- [Work instructions]
Go through the entries and count the lines with the string "will" in them. Give only that number.

- [Dataset extract]

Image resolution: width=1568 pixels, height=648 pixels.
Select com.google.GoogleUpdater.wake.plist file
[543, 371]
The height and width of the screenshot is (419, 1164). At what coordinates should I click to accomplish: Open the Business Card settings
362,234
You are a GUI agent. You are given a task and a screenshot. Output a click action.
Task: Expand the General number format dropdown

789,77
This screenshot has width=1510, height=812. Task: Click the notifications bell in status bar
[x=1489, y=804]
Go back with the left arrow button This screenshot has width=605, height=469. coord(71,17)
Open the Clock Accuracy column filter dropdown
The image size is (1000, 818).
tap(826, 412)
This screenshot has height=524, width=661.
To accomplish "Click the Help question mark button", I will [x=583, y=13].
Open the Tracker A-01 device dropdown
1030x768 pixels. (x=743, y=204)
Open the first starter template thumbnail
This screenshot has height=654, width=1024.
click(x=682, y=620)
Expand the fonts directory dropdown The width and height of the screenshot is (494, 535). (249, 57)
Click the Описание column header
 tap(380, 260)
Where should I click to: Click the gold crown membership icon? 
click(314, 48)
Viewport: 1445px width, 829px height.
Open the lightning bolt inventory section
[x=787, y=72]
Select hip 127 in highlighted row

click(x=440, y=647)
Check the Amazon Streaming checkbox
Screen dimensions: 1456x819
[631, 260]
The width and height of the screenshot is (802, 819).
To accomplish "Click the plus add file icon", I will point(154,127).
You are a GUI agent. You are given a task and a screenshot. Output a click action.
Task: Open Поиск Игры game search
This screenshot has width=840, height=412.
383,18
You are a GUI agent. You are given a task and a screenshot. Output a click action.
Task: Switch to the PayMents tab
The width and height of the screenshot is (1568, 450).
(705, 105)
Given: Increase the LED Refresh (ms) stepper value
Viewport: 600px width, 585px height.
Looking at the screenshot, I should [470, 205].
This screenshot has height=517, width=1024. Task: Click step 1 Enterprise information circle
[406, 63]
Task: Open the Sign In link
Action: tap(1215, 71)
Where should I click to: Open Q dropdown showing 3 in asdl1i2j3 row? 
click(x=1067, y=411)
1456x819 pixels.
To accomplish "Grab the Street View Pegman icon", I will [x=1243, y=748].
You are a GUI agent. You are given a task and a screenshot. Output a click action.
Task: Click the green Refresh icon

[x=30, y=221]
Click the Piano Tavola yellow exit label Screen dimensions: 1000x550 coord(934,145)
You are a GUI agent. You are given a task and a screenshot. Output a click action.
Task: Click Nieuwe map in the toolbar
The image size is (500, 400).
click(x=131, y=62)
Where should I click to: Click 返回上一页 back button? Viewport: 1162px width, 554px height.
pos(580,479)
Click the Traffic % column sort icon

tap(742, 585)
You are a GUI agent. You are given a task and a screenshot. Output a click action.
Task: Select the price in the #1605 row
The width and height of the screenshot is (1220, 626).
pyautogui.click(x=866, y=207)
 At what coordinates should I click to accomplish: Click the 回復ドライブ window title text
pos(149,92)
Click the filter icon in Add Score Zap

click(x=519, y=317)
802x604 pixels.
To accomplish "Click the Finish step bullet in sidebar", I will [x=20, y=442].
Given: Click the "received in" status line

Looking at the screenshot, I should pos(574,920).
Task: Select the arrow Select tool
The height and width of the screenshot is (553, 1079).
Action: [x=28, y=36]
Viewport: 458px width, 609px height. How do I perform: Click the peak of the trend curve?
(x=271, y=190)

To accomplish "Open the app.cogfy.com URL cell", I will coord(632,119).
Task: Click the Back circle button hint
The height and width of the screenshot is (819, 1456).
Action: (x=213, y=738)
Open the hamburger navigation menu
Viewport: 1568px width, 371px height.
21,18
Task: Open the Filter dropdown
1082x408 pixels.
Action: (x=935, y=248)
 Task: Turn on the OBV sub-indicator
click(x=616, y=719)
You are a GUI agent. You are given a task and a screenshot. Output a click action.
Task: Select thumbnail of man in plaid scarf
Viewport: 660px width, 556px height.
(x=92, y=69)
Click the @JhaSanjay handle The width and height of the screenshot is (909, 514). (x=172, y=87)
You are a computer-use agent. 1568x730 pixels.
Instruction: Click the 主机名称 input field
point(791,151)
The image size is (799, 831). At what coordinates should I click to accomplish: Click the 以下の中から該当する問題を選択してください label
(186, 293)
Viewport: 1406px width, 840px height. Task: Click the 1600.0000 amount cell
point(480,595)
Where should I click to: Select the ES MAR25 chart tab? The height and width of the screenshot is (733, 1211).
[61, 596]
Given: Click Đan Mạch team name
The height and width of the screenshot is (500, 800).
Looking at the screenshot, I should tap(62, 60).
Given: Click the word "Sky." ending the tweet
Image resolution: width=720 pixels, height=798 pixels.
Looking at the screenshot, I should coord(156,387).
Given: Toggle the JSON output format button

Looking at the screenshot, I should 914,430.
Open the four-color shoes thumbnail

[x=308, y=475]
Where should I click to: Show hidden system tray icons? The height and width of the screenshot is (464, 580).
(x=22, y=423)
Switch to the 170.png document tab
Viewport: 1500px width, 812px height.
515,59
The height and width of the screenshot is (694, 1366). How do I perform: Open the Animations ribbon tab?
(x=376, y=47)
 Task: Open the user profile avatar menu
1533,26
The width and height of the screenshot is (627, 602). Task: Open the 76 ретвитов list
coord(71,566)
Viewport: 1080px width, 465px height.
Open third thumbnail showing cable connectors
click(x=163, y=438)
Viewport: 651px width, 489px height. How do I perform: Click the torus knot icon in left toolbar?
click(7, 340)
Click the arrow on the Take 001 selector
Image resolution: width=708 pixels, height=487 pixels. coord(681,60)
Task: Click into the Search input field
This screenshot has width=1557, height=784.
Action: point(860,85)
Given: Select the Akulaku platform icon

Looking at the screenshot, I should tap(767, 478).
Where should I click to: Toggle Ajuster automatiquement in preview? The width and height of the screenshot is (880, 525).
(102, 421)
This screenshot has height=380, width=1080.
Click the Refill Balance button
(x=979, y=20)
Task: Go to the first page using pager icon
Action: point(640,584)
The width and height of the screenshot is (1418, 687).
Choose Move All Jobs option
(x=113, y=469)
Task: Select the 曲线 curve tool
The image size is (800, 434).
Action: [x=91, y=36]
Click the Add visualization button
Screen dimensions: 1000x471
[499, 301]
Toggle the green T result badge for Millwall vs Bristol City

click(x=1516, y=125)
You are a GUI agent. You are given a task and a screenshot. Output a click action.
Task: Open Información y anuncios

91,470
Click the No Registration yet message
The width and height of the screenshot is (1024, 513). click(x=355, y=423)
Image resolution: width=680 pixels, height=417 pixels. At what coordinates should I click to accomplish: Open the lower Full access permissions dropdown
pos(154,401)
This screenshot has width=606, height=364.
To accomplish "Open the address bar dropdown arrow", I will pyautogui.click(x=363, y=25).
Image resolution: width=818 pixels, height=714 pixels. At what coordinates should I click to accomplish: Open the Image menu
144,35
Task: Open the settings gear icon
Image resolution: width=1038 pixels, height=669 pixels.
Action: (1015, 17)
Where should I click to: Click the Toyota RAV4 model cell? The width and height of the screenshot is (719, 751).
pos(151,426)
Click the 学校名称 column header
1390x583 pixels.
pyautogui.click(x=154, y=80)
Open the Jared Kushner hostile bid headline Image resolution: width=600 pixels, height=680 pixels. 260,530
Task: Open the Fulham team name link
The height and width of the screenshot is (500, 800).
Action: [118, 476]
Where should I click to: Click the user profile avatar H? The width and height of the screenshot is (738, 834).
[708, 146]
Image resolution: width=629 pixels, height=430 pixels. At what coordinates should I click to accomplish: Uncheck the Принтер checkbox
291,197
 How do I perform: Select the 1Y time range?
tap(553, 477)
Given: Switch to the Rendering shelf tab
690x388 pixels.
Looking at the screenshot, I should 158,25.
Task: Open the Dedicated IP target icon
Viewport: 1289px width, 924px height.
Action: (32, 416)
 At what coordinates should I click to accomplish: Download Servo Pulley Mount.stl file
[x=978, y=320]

- [Written response]
6